Stored data entries
====================

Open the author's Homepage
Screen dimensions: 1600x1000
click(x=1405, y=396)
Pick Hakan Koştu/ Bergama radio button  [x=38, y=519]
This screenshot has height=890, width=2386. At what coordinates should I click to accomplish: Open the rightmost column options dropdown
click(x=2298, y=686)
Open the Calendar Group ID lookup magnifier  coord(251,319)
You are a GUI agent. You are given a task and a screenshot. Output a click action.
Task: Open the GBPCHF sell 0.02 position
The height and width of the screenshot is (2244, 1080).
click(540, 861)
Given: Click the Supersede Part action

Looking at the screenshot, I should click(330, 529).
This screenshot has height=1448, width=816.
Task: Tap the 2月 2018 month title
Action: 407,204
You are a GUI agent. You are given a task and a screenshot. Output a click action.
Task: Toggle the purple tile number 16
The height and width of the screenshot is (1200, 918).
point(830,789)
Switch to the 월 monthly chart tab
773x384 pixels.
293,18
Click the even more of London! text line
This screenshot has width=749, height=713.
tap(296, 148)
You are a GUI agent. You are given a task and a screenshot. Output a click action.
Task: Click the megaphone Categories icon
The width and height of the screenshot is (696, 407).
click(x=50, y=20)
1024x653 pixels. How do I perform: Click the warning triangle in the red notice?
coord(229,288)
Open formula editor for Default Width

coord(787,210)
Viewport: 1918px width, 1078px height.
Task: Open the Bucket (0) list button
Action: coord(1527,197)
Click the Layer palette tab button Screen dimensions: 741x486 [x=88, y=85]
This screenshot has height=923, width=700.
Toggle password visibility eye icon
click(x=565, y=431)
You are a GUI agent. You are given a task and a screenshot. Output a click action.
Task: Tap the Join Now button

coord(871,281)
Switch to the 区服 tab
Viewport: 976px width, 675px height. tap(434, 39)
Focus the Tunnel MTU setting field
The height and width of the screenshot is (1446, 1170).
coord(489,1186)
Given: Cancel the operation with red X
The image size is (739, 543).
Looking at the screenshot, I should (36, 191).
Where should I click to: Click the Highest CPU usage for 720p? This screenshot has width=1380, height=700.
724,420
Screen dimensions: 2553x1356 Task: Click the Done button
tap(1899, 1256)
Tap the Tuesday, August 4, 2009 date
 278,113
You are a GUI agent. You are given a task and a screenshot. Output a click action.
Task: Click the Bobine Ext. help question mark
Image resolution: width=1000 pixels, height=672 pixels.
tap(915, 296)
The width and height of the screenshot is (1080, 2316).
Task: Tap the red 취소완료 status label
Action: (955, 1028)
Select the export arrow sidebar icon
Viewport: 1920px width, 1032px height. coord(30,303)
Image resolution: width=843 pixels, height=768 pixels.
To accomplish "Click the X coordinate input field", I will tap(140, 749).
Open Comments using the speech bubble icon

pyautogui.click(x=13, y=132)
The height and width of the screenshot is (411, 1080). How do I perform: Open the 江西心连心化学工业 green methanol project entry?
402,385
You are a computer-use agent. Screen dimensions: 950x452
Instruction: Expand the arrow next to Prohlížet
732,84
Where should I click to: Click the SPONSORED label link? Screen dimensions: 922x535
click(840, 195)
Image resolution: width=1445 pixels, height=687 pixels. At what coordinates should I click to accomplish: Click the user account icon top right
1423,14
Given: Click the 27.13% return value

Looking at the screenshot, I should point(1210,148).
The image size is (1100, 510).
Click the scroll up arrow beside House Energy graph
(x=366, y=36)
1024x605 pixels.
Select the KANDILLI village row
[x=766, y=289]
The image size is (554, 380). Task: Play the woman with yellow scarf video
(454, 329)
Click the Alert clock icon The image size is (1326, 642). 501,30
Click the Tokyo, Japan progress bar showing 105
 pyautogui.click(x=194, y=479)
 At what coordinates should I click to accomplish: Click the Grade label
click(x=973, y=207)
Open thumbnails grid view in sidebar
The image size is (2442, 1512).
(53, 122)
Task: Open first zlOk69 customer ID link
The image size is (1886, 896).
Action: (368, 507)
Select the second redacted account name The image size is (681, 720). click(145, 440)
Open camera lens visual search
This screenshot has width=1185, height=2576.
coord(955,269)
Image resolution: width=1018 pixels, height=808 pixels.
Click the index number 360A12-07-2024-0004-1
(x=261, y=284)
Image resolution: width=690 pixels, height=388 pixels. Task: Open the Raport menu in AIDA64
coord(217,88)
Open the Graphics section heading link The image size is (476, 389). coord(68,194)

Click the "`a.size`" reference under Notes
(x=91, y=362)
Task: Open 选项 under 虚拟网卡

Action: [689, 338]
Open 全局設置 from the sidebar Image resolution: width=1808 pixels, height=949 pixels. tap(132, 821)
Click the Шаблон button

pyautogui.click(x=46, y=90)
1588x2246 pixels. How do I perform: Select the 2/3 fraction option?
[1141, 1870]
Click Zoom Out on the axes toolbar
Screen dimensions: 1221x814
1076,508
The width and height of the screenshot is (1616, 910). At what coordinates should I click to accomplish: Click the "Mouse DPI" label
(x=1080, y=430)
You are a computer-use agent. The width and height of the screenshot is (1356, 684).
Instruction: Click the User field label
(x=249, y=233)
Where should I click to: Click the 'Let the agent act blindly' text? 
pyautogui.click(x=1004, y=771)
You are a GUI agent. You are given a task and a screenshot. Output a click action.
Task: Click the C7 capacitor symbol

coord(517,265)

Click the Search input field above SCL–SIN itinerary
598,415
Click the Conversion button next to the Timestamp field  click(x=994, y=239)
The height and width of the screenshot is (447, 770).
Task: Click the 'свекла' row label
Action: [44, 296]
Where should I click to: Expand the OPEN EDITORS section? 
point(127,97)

====================

**TASK TO CARRY OUT:**
Whatever appears in the lines above should be copied exactly.

**EXERCISE RESPONSE:**
Open the author's Homepage
Screen dimensions: 1600x1000
click(x=1405, y=396)
Pick Hakan Koştu/ Bergama radio button  [x=38, y=519]
This screenshot has height=890, width=2386. At what coordinates should I click to accomplish: Open the rightmost column options dropdown
click(x=2298, y=686)
Open the Calendar Group ID lookup magnifier  coord(251,319)
You are a GUI agent. You are given a task and a screenshot. Output a click action.
Task: Open the GBPCHF sell 0.02 position
The height and width of the screenshot is (2244, 1080).
click(540, 861)
Given: Click the Supersede Part action

Looking at the screenshot, I should click(330, 529).
This screenshot has height=1448, width=816.
Task: Tap the 2月 2018 month title
Action: 407,204
You are a GUI agent. You are given a task and a screenshot. Output a click action.
Task: Toggle the purple tile number 16
The height and width of the screenshot is (1200, 918).
point(830,789)
Switch to the 월 monthly chart tab
773x384 pixels.
293,18
Click the even more of London! text line
This screenshot has width=749, height=713.
tap(296, 148)
You are a GUI agent. You are given a task and a screenshot. Output a click action.
Task: Click the megaphone Categories icon
The width and height of the screenshot is (696, 407).
click(x=50, y=20)
1024x653 pixels. How do I perform: Click the warning triangle in the red notice?
coord(229,288)
Open formula editor for Default Width

coord(787,210)
Viewport: 1918px width, 1078px height.
Task: Open the Bucket (0) list button
Action: coord(1527,197)
Click the Layer palette tab button Screen dimensions: 741x486 [x=88, y=85]
This screenshot has height=923, width=700.
Toggle password visibility eye icon
click(x=565, y=431)
You are a GUI agent. You are given a task and a screenshot. Output a click action.
Task: Tap the Join Now button

coord(871,281)
Switch to the 区服 tab
Viewport: 976px width, 675px height. tap(434, 39)
Focus the Tunnel MTU setting field
The height and width of the screenshot is (1446, 1170).
coord(489,1186)
Given: Cancel the operation with red X
The image size is (739, 543).
Looking at the screenshot, I should (36, 191).
Where should I click to: Click the Highest CPU usage for 720p? This screenshot has width=1380, height=700.
724,420
Screen dimensions: 2553x1356 Task: Click the Done button
tap(1899, 1256)
Tap the Tuesday, August 4, 2009 date
 278,113
You are a GUI agent. You are given a task and a screenshot. Output a click action.
Task: Click the Bobine Ext. help question mark
Image resolution: width=1000 pixels, height=672 pixels.
tap(915, 296)
The width and height of the screenshot is (1080, 2316).
Task: Tap the red 취소완료 status label
Action: (955, 1028)
Select the export arrow sidebar icon
Viewport: 1920px width, 1032px height. coord(30,303)
Image resolution: width=843 pixels, height=768 pixels.
To accomplish "Click the X coordinate input field", I will tap(140, 749).
Open Comments using the speech bubble icon

pyautogui.click(x=13, y=132)
The height and width of the screenshot is (411, 1080). How do I perform: Open the 江西心连心化学工业 green methanol project entry?
402,385
You are a computer-use agent. Screen dimensions: 950x452
Instruction: Expand the arrow next to Prohlížet
732,84
Where should I click to: Click the SPONSORED label link? Screen dimensions: 922x535
click(840, 195)
Image resolution: width=1445 pixels, height=687 pixels. At what coordinates should I click to accomplish: Click the user account icon top right
1423,14
Given: Click the 27.13% return value

Looking at the screenshot, I should point(1210,148).
The image size is (1100, 510).
Click the scroll up arrow beside House Energy graph
(x=366, y=36)
1024x605 pixels.
Select the KANDILLI village row
[x=766, y=289]
The image size is (554, 380). Task: Play the woman with yellow scarf video
(454, 329)
Click the Alert clock icon The image size is (1326, 642). 501,30
Click the Tokyo, Japan progress bar showing 105
 pyautogui.click(x=194, y=479)
 At what coordinates should I click to accomplish: Click the Grade label
click(x=973, y=207)
Open thumbnails grid view in sidebar
The image size is (2442, 1512).
(53, 122)
Task: Open first zlOk69 customer ID link
The image size is (1886, 896).
Action: (368, 507)
Select the second redacted account name The image size is (681, 720). click(145, 440)
Open camera lens visual search
This screenshot has width=1185, height=2576.
coord(955,269)
Image resolution: width=1018 pixels, height=808 pixels.
Click the index number 360A12-07-2024-0004-1
(x=261, y=284)
Image resolution: width=690 pixels, height=388 pixels. Task: Open the Raport menu in AIDA64
coord(217,88)
Open the Graphics section heading link The image size is (476, 389). coord(68,194)

Click the "`a.size`" reference under Notes
(x=91, y=362)
Task: Open 选项 under 虚拟网卡

Action: [689, 338]
Open 全局設置 from the sidebar Image resolution: width=1808 pixels, height=949 pixels. tap(132, 821)
Click the Шаблон button

pyautogui.click(x=46, y=90)
1588x2246 pixels. How do I perform: Select the 2/3 fraction option?
[1141, 1870]
Click Zoom Out on the axes toolbar
Screen dimensions: 1221x814
1076,508
The width and height of the screenshot is (1616, 910). At what coordinates should I click to accomplish: Click the "Mouse DPI" label
(x=1080, y=430)
You are a computer-use agent. The width and height of the screenshot is (1356, 684).
Instruction: Click the User field label
(x=249, y=233)
Where should I click to: Click the 'Let the agent act blindly' text? 
pyautogui.click(x=1004, y=771)
You are a GUI agent. You are given a task and a screenshot. Output a click action.
Task: Click the C7 capacitor symbol

coord(517,265)

Click the Search input field above SCL–SIN itinerary
598,415
Click the Conversion button next to the Timestamp field  click(x=994, y=239)
The height and width of the screenshot is (447, 770).
Task: Click the 'свекла' row label
Action: [44, 296]
Where should I click to: Expand the OPEN EDITORS section? 
point(127,97)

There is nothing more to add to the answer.